Saturday, 23 May 2009
An evening with Hank and Reg
Why are so many otherwise courteous people provoked to a sneer by the mention of country and western music? So they don't like it - who says they should? It can't be the false view of history or the occasional emotional excess - the people who sneer at country music are often happy to praise Madame Butterfly and Turandot or the operas of Handel and Wagner.
I'm not a fan or an expert on country music but for years I've felt uncomfortable about the sneers it receives. It's not just about disliking the music; people who dislike other kinds of music (free form jazz, punk, string quartets) are able to say so without a sneer. If challenged, the sneerers may say that country music is too simple and too direct as though simplicity and directness were faults. Or they say that it's a conservative genre. Many genres are predominantly conservative; if that's the case with country music, it also gave voice to a number of radicals from Woody Guthrie to k.d. lang.

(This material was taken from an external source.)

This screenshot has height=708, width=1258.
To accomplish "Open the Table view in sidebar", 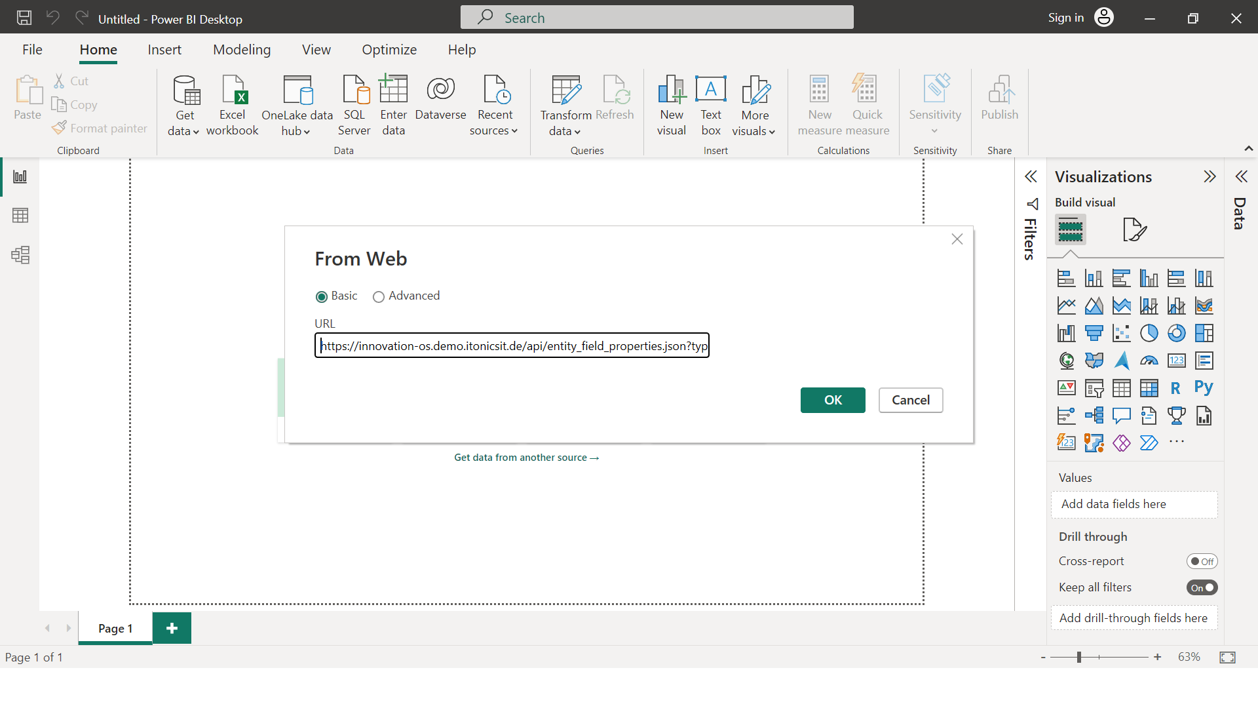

Country music - like the western novel and film - is a large, baggy genre which allows its creators, performers and audiences to interpret it as they choose. It's also accessible and the majority of its fans in Britain are probably working-class. I suspect class is what causes the sneer. Country fans are knows to have a good time - sometimes they dress up and dance. Their pleasure doesn't need intellectual interpretation; intellectuals and critics struggle to find complex words to account for simple directness. It's easier to say that country music is beneath criticism than to admit that it may be beyond the critic's capacities.

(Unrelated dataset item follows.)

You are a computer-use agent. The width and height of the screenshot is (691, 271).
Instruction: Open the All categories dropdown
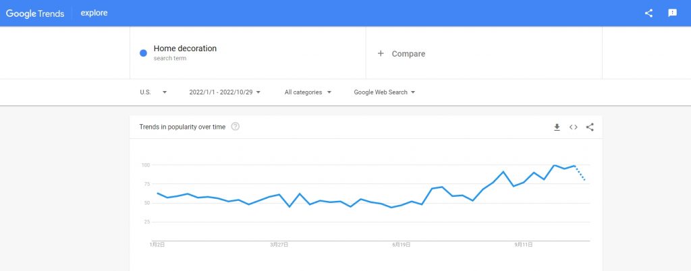pyautogui.click(x=308, y=92)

I was hesitant about attending a concert by Hank Wangford and Reg Meuross. It was at a small local school theatre which doubles as a community theatre and cinema. I'd heard of Hank Wangford - I think I heard him on the radio decades ago - and that meant he must be famous. I didn't know what to expect but thought I might go - to support the theatre and extend my knowledge. "Hank Wangford's allright," the sneerers said. "He doesn't take country music seriously."
But making jokes about country music isn't the same as sneering at it. Hank Wangford knows the history of couintry music and treats it with respect as well as humour. He treats his audience in the same way - we're in on the joke and enjoy the music.

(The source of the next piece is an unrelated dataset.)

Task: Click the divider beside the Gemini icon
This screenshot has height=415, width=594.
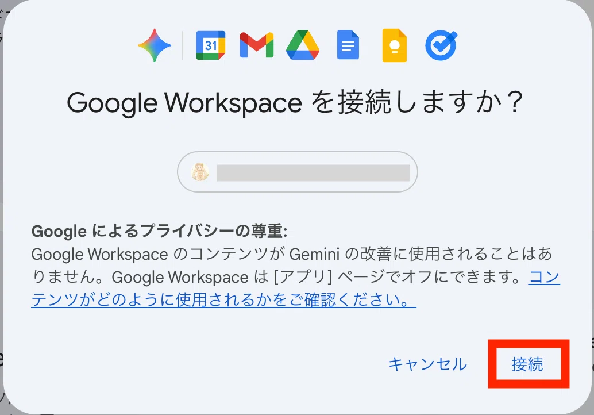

Reg Meuross was an unfamiliar name. At the beginning of the concert he was silent between songs, as though he was there simply to support the more famous Hank. But gradually he began to introduce songs - as Hank put it, "the spotlight of fame" turned to him. I instantly warmed to his stillness on stage, his quiet sense of humour, his love of history, the songs he wrote and his high tenor voice. There's a cross of folk with country music, which is as it should be - genres don't stay still but evolve in relation to one another. Reg's voice blended wonderfully with Hank's and he shone in solos.
I haven't suddenly remade myself as a country and western fan - I'm still listening to opera, folk, jazz, string quartets and the Beetles. But I've found Hank and Reg's music on-line and am planning to add some of their songs to my MP3 player when I've worked out how to buy them online. First choice from Hank is "Lonely Together", a witty and self-aware song about misery in a relationship. And I don't know how many times I've played Reg's song "Worry no more" - it's definitely a song I want to take with me when travelling.
I'm so glad I spent that evening with Hank and Reg. I wonder if they'll be visiting again.